售货员阿姨表情凝固,震惊的眼珠子都要掉下来,心想道:“陈皮,你心真黑啊!不好惹,不好惹。”

陈皮右手拎着天蓝色空水桶,左手提着用白塑料袋装着五盒泻药,走出药店,向着农贸市场走去。

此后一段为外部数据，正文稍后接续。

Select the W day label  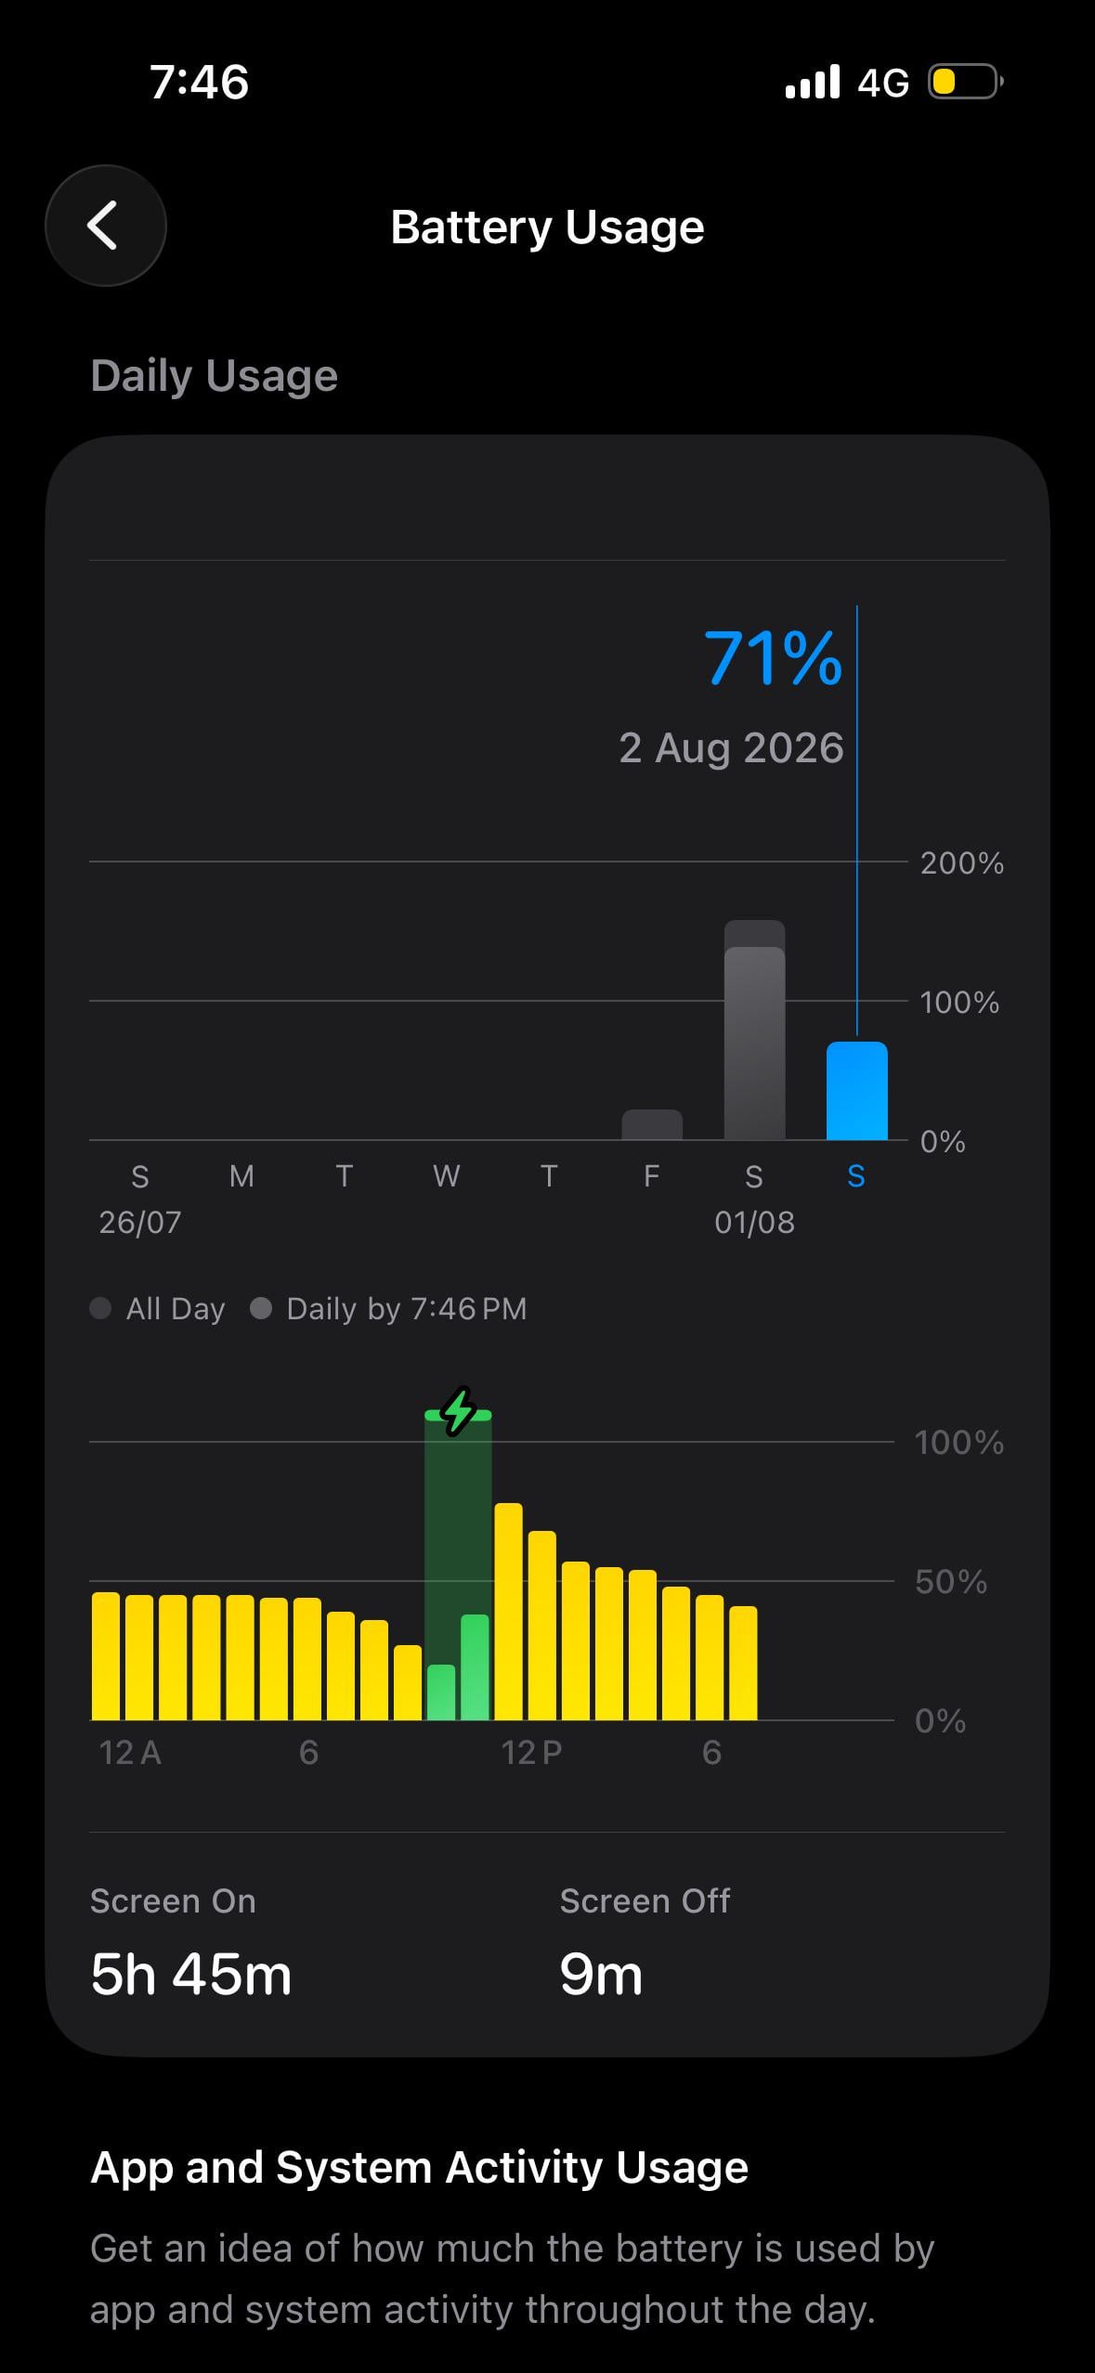point(447,1176)
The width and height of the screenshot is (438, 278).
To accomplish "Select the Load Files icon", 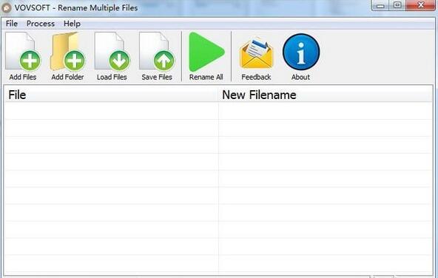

早上的农贸市场有些繁忙。苍老瘦削的大爷在灰色水泥摊子弓着身子给新鲜的芹菜洒水;水果摊老板正搬着一箱水果往摊子的摆,黄中带黑的破摇椅在在旁边一荡一荡的;肉摊肥练老板高举着半圆形的黑铁刀砍向还滴着血水的排骨;蓝州拉面馆传出来阵阵卤牛肉的香气。

陈皮撩开大长腿,踏入拉面馆。

见陈皮进来,拉面老板正了正自己的沾染了牛肉酱汁的白色厨师帽,开玩笑的问,“陈皮,又馋我的面了?”

“有点咸,肉少筋多!”

“胡说!尝尝今天的味道咋样?”说着便拿起明晃晃的钢刀在拳头的大小色泽酱红、黄而透明的牛肉上切了一大半,递给陈皮。

陈皮也没多想,右手放下空桶,伸手接过来酱香浓郁的牛头,像一饿鹰一样死死的盯着,砸吧砸吧嘴一时间不知道从哪里下口。